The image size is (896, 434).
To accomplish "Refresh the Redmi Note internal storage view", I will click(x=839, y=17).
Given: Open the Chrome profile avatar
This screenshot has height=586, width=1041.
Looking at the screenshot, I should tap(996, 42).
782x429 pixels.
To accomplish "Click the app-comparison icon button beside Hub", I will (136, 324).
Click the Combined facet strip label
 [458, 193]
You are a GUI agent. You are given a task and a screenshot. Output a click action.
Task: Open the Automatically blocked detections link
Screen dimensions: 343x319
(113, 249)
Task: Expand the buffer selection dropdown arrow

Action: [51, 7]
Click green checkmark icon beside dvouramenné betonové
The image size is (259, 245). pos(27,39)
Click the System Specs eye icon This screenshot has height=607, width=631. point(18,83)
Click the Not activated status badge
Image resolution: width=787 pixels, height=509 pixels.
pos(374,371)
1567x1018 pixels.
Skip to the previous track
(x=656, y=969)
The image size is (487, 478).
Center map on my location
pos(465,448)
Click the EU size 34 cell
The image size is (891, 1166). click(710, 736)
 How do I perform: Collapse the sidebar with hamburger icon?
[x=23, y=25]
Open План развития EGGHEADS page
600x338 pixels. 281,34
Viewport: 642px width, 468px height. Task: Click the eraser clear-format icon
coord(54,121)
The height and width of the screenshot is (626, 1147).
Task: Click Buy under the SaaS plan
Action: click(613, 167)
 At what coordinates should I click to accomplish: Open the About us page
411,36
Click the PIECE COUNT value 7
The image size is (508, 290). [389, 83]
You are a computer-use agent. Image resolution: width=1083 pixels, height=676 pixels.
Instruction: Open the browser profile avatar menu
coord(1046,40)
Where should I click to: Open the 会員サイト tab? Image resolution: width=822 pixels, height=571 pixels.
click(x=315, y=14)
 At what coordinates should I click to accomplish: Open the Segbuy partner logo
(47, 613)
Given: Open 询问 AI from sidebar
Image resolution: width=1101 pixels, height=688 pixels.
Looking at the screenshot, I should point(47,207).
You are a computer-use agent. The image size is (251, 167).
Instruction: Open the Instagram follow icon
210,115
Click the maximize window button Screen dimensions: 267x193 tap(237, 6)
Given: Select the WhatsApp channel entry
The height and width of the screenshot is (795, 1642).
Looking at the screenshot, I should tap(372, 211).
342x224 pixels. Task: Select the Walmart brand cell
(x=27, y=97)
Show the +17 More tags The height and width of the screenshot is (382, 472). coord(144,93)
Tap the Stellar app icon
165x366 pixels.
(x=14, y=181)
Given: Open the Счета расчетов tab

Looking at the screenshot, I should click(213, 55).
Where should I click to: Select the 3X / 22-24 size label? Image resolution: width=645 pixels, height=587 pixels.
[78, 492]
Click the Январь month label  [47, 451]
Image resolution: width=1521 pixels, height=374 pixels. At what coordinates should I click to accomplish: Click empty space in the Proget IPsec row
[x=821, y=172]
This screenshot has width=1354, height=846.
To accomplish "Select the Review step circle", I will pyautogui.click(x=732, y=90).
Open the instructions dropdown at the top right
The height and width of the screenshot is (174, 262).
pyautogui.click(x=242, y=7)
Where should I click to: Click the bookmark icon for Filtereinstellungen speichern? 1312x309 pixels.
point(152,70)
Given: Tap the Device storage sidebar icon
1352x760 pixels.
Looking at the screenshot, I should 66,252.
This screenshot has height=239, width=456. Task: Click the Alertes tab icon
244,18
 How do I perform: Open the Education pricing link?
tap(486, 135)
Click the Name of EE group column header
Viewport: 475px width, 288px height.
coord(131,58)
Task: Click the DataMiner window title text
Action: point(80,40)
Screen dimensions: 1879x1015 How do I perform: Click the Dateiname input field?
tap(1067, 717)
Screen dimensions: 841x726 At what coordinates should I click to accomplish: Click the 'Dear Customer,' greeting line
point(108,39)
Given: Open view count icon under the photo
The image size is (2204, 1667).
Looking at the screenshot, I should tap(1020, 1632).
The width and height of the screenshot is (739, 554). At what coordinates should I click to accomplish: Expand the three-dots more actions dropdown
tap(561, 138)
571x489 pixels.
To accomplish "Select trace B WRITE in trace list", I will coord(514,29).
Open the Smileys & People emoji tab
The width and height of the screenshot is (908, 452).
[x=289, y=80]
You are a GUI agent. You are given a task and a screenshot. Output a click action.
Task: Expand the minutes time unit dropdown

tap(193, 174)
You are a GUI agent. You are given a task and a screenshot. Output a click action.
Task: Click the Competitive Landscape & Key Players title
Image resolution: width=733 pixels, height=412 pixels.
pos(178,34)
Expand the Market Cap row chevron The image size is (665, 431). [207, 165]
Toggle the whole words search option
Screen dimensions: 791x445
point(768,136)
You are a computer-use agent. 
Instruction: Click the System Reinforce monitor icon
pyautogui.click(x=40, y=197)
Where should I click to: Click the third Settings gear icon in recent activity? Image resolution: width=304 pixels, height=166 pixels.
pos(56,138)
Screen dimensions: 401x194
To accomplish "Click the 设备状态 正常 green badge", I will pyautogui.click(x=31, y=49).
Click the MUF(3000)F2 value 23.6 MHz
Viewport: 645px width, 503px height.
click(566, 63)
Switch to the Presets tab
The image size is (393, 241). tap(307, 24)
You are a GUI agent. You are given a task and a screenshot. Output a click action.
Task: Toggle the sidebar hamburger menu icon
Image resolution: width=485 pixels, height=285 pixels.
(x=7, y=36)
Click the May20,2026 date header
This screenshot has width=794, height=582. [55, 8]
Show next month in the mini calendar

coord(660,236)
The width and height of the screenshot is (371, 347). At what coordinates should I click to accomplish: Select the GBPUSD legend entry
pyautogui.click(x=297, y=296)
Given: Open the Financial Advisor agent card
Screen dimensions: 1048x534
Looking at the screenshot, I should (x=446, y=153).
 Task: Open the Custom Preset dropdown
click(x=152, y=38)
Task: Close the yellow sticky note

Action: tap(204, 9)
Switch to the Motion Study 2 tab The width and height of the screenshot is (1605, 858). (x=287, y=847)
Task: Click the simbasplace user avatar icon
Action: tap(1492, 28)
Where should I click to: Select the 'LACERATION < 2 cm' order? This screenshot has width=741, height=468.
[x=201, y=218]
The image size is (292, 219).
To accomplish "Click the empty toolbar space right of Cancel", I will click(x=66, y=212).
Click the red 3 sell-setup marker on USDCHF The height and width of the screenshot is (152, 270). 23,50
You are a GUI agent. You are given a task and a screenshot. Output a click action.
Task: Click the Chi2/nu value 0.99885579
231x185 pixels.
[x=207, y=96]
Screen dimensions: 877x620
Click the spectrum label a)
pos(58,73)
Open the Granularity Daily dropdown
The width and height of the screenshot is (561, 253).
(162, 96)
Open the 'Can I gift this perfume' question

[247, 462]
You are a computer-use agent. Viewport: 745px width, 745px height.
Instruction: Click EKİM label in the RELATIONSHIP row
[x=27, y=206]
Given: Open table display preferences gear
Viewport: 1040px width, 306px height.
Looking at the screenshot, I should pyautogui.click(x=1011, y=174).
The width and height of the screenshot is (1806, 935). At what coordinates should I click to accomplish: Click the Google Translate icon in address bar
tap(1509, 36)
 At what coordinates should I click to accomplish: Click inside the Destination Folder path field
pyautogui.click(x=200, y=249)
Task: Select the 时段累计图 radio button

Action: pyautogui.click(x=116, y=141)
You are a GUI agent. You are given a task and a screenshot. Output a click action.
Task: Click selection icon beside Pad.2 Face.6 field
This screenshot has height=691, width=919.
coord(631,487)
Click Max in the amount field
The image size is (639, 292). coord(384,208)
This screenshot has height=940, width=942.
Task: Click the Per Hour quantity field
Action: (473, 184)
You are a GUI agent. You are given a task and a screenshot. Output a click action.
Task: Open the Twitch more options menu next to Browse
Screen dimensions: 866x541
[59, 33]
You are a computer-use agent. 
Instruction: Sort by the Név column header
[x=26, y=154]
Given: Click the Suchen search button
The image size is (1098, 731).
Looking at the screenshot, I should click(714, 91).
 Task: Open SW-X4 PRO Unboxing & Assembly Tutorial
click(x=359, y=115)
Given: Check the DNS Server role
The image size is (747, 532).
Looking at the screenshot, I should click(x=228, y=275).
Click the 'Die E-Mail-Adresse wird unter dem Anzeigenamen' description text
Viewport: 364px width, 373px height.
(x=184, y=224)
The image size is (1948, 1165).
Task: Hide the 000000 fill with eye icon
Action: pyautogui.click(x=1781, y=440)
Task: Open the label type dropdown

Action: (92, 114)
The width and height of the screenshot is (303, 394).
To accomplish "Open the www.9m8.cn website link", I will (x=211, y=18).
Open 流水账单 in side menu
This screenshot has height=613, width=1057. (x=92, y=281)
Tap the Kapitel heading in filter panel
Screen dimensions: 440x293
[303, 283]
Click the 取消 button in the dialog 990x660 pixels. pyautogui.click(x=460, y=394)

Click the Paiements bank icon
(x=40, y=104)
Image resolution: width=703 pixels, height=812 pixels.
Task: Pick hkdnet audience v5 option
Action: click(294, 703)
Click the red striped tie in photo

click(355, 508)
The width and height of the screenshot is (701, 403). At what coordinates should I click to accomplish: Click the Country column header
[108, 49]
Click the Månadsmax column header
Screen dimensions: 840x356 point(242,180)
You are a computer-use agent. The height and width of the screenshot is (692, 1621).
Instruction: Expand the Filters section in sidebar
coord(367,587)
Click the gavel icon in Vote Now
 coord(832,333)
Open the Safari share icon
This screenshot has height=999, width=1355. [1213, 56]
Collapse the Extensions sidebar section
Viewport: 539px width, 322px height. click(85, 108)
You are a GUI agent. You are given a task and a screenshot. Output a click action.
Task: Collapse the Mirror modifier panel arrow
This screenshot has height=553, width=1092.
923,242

* Directive *
Output the part of the listing above that opens with the line containing "Where should I click to: Select the 'LACERATION" and closes with the line containing "[x=27, y=206]", with both of those lines included, reproducing each line exactly.

* Result *
Where should I click to: Select the 'LACERATION < 2 cm' order? This screenshot has width=741, height=468.
[x=201, y=218]
The image size is (292, 219).
To accomplish "Click the empty toolbar space right of Cancel", I will click(x=66, y=212).
Click the red 3 sell-setup marker on USDCHF The height and width of the screenshot is (152, 270). 23,50
You are a GUI agent. You are given a task and a screenshot. Output a click action.
Task: Click the Chi2/nu value 0.99885579
231x185 pixels.
[x=207, y=96]
Screen dimensions: 877x620
Click the spectrum label a)
pos(58,73)
Open the Granularity Daily dropdown
The width and height of the screenshot is (561, 253).
(162, 96)
Open the 'Can I gift this perfume' question

[247, 462]
You are a computer-use agent. Viewport: 745px width, 745px height.
Instruction: Click EKİM label in the RELATIONSHIP row
[x=27, y=206]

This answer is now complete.